## EXERCISE PROMPT
Pick out every line in the records below that contains the string "text", matching case exactly, and copy each of those lines.

[Data for locating words and elements]
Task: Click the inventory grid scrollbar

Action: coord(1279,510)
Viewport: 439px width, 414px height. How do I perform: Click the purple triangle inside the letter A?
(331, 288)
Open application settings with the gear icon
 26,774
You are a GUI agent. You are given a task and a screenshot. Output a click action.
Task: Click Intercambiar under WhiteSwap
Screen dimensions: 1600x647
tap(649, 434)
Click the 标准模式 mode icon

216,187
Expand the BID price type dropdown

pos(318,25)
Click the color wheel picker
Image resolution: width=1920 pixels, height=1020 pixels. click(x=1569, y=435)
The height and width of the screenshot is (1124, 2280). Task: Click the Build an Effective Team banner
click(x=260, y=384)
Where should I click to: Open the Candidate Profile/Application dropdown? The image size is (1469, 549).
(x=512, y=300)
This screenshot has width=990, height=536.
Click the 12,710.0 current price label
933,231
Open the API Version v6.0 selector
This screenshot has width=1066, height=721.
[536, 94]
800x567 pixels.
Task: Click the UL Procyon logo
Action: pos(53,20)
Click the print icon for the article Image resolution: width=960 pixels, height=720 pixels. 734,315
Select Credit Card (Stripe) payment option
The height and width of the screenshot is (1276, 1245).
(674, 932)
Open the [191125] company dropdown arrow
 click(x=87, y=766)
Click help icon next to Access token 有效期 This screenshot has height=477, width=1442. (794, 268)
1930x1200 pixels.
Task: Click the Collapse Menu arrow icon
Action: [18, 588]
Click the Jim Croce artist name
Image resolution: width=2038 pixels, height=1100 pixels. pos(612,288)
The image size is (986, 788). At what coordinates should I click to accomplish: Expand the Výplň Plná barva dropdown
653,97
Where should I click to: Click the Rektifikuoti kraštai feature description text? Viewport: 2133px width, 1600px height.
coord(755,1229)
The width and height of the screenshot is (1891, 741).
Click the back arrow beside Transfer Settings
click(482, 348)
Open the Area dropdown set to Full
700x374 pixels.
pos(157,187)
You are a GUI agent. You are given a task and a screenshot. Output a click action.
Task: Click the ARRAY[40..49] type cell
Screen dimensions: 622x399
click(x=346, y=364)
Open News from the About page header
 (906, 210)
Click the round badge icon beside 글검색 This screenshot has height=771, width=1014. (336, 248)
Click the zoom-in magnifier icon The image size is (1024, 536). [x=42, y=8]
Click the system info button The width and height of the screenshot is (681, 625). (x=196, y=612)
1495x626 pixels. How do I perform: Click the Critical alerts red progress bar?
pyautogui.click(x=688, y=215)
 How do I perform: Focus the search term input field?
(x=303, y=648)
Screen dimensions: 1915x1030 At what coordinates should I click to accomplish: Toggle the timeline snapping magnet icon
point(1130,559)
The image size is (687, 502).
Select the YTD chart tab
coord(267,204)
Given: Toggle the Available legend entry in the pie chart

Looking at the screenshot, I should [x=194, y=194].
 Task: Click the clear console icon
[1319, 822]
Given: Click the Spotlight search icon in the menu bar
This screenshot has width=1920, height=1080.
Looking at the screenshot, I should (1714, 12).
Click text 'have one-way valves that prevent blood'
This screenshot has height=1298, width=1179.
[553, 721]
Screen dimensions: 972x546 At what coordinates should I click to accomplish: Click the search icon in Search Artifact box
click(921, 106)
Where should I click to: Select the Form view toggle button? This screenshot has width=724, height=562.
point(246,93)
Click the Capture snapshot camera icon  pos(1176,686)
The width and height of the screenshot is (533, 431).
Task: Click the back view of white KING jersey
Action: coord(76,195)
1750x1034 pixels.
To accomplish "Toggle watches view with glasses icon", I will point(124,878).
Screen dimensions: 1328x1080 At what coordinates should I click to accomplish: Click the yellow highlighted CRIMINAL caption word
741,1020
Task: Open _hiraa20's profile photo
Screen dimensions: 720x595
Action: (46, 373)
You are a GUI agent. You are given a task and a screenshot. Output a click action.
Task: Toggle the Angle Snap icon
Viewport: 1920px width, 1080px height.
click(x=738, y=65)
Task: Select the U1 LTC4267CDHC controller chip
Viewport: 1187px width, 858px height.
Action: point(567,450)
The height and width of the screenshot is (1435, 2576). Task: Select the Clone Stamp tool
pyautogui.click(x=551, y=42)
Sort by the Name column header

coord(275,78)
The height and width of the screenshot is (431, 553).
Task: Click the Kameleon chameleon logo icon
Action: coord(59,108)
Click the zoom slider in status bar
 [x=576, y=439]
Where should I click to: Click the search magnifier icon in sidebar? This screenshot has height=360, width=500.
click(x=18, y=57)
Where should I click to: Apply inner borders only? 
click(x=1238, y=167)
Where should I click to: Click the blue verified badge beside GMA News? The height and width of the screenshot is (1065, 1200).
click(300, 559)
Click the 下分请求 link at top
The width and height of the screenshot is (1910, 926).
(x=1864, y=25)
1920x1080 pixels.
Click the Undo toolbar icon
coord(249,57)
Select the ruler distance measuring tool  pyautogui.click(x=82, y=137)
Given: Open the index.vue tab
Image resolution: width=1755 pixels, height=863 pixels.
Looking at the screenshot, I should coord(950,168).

## PROBLEM SOLUTION
Where should I click to: Click the Rektifikuoti kraštai feature description text? Viewport: 2133px width, 1600px height.
Click text 'have one-way valves that prevent blood'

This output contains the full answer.